Get the entire The Analects LitChart as a printable PDF.
The Analects PDF

Historical Context of The Analects

Much of Confucius’s life was spent in political office. He worked for his entire life to spread the teachings of the Way, or the Tao, and sought to do so through political office. Therefore, when the political groups in power were not advocates of the Way, Confucius sought to remove them from power. Most notably. Confucius sought to remove power from three wealthy families in the Lu province in order to make the centralized government more powerful. Because Confucius was morally opposed to violent revolution, he worked through diplomacy to convince each family to tear down their strongholds. Unfortunately, this left the city vulnerable to attack, and the city was attacked by the government from a neighboring province. Confucius refused to support the attacks, as he believed in nonviolence. This series of events demonstrates Confucius’s commitment to the Way—he tried to remove families from power that did not support the Way, but at the same time remained loyal to the Way’s teachings by practicing nonviolence.
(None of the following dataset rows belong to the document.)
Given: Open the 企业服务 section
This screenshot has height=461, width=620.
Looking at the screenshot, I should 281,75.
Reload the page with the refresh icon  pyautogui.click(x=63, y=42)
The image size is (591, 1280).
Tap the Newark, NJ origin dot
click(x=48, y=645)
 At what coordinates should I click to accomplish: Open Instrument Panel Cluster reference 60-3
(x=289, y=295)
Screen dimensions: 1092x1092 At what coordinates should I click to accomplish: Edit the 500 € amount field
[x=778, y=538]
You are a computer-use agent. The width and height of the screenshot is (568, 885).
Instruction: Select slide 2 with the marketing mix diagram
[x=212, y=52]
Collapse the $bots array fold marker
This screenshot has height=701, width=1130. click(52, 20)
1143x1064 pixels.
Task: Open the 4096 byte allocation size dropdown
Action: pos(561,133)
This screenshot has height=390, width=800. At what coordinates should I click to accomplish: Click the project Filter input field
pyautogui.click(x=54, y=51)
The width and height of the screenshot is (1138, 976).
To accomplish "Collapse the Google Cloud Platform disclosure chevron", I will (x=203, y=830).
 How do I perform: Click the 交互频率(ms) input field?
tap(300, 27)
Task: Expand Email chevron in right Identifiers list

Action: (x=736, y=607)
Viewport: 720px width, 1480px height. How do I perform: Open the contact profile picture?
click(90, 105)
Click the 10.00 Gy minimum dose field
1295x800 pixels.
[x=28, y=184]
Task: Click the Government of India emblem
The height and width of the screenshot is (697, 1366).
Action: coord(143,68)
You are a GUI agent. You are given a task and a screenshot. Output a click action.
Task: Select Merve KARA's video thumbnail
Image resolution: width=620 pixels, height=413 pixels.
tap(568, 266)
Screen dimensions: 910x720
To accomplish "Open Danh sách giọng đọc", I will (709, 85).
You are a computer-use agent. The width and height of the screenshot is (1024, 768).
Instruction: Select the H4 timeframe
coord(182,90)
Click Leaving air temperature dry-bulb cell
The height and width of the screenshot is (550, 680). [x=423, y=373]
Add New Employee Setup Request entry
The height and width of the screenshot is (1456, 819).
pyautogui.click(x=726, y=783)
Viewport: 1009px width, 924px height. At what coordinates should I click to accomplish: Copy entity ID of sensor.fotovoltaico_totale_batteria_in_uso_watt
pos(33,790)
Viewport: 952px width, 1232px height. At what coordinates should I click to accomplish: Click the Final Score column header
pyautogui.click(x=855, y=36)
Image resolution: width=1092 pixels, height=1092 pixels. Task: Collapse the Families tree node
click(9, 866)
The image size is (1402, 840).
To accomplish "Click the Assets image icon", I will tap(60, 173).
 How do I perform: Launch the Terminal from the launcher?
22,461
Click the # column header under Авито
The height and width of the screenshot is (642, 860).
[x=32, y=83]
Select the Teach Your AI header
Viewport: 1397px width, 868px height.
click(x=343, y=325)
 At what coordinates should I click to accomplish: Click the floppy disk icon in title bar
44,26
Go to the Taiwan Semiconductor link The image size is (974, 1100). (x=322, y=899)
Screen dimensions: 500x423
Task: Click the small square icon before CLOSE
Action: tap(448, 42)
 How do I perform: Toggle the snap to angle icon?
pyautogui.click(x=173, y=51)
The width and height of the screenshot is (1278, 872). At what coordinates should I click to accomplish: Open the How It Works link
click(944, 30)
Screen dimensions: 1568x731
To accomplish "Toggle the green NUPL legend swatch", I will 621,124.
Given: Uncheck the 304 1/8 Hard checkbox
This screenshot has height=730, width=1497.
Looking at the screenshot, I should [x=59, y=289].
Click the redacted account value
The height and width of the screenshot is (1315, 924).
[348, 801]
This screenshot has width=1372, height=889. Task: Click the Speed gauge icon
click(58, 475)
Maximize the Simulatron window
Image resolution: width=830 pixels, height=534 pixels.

Other Books Related to The Analects

The Analects of Confucius is a foundational Confucian text written by the sage’s disciples after his death. Another key text in Confucian philosophy is Great Learning, a text complied by Confucius’s disciples that stresses the importance of scholarship and teaches on the correct way to acquire knowledge. Great Learning stresses the importance of rest and reflection in order to be able to access peace of mind. It also emphasizes the idea that education needs to be well-rounded—that a person should pursue various intellectual interests rather than just one. The Analects also stresses the importance of education and of time for reflection. Another classical Confucian text is Mencius, which is structured similarly to the Analects: it is a series of anecdotes and recorded conversations between Mencius, a second-generation disciple of Confucius, and the heads of warring states. Through these conversations, Mencius seeks to encourage his interlocuters towards embracing the Way. Finally, the Dialogues of Plato are structurally similar to the Analects. Similar to the Analects, the Dialogues reveal the philosopher Plato’s beliefs and theories by way of showcasing conversations among him and other thinkers and his students.
Key Facts about The Analects
  • Full Title: Analects of Confucius
  • When Written: 479-50 B.C.E.
  • Where Written: Lu, Zhou Kingdom (present-day China)
  • When Published: 479-50 B.C.E.
  • Literary Period: Ancient Philosophy
  • Genre: Nonfiction, Philosophy, Ethics, Spirituality
  • Setting: 500 B.C.E. China
  • Climax: Confucius takes public office.
  • Antagonist: Opponents of the Way
  • Point of View: Third-Person Omniscient

Extra Credit for The Analects

Surpassing its Peers. The Analects of Confucius was first seen as an accompaniment to the Five Classics, which were originally considered the foundational texts of Confucianism. However, the Analects of Confucius is now widely viewed as the most important Confucian text.